> [WORK TO BE COMPLETED]: Without including any pictures, write out the data below exactly.
START DATA SHOWN
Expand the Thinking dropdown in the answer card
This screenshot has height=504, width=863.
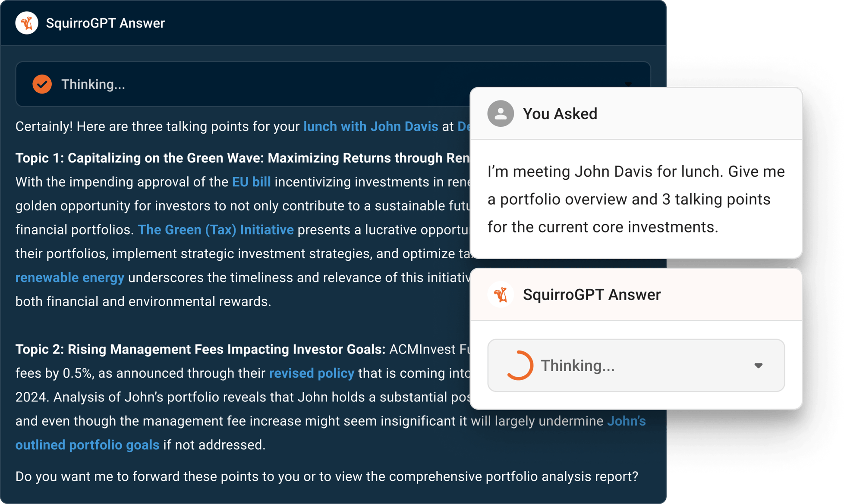point(759,365)

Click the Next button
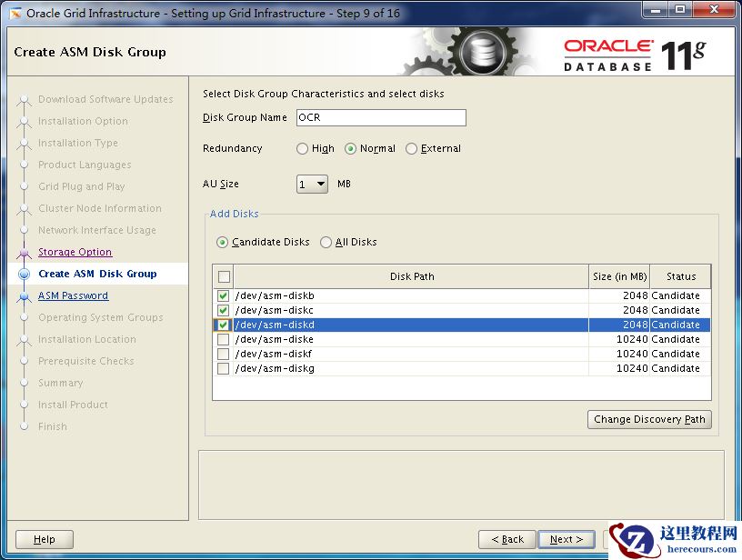point(566,539)
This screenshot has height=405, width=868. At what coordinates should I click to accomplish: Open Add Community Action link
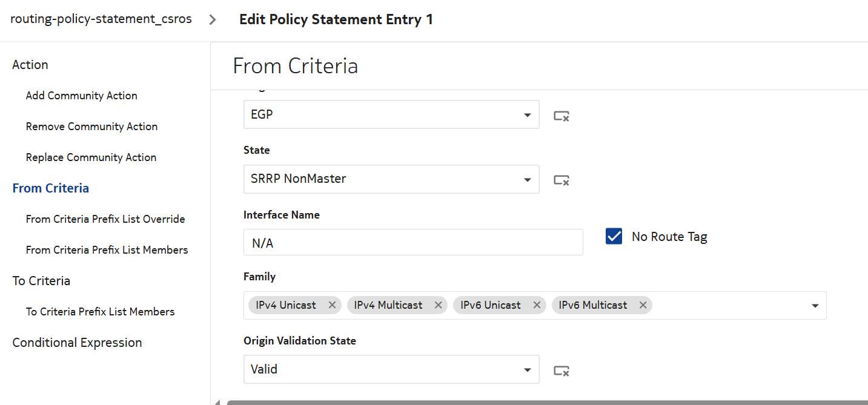pyautogui.click(x=82, y=96)
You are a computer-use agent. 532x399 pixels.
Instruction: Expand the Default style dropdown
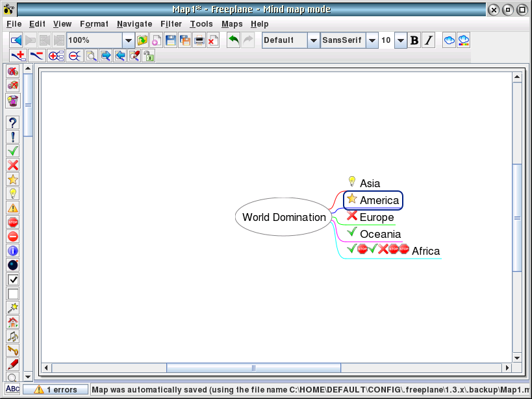pyautogui.click(x=313, y=40)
END DATA SHOWN
> [SOLVED PROBLEM]:
Expand the Thinking dropdown in the answer card
This screenshot has height=504, width=863.
point(759,365)

Click the Next button
point(566,539)
This screenshot has height=405, width=868. At what coordinates should I click to accomplish: Open Add Community Action link
pyautogui.click(x=82, y=96)
You are a computer-use agent. 532x399 pixels.
Instruction: Expand the Default style dropdown
pyautogui.click(x=313, y=40)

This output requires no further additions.